In a statement, the administrators said further redundancies had been unavoidable. They added that central support functions had also been reduced to reflect the organisation’s shrinking size, though they remain in negotiations to complete several site‑level transactions before Christmas that could transfer remaining employees to new owners.
The collapse has hit Scotland particularly hard.
NTG’s 25‑site Scottish network formed the backbone of the country’s timber and roofing‑materials supply chain, and its rapid contraction has raised concerns among builders, merchants, and contractors who relied on the group for just‑in‑time deliveries.
Industry leaders say NTG’s failure reflects the broader pressures facing the UK timber and building‑materials sector, where high interest rates, weak construction activity, and prolonged economic uncertainty have created the harshest trading environment in more than a decade. David Hopkins, chief executive of Timber Development UK, described conditions as “utterly brutal” for distributors and processors alike, adding that the collapse represented a significant loss for the industry and for the long‑established brands that formed the group.
Founded in Sheffield in 1920, NTG expanded aggressively from 2018 under private‑equity ownership, acquiring regional timber merchants and consolidating them into a national network. The strategy delivered scale but also left the group heavily exposed to debt, rising borrowing costs, and a sharp downturn in demand.
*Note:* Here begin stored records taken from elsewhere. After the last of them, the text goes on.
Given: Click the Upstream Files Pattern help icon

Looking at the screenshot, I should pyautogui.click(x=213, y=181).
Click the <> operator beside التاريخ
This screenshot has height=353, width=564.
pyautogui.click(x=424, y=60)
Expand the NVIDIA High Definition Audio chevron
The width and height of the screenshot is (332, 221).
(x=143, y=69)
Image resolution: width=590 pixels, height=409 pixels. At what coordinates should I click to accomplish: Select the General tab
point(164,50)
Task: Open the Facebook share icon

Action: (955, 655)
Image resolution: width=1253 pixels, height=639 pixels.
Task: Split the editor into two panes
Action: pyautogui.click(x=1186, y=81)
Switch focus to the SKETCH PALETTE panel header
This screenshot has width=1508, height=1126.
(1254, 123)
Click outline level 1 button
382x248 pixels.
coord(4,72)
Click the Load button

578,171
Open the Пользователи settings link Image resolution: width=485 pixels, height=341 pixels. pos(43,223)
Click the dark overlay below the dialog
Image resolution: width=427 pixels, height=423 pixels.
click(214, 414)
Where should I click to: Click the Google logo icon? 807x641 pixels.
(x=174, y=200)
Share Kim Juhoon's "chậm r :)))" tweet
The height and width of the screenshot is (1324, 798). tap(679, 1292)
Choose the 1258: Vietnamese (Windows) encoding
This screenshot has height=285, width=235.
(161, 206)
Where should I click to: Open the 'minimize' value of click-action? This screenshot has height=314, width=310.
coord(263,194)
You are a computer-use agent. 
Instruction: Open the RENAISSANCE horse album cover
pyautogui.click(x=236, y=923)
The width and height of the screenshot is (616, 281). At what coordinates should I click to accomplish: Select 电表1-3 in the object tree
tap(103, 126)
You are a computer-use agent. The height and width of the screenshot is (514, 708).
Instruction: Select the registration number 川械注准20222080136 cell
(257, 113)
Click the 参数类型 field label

While some NTG facilities have been mothballed pending sale, others continue to operate under administrator control. The fate of the remaining sites will depend on the outcome of ongoing negotiations with prospective buyers, but for hundreds of workers already made redundant — and the communities that relied on NTG’s presence — the collapse marks a profound shift in the UK’s timber supply landscape and a stark indicator of the pressures reshaping the construction materials sector.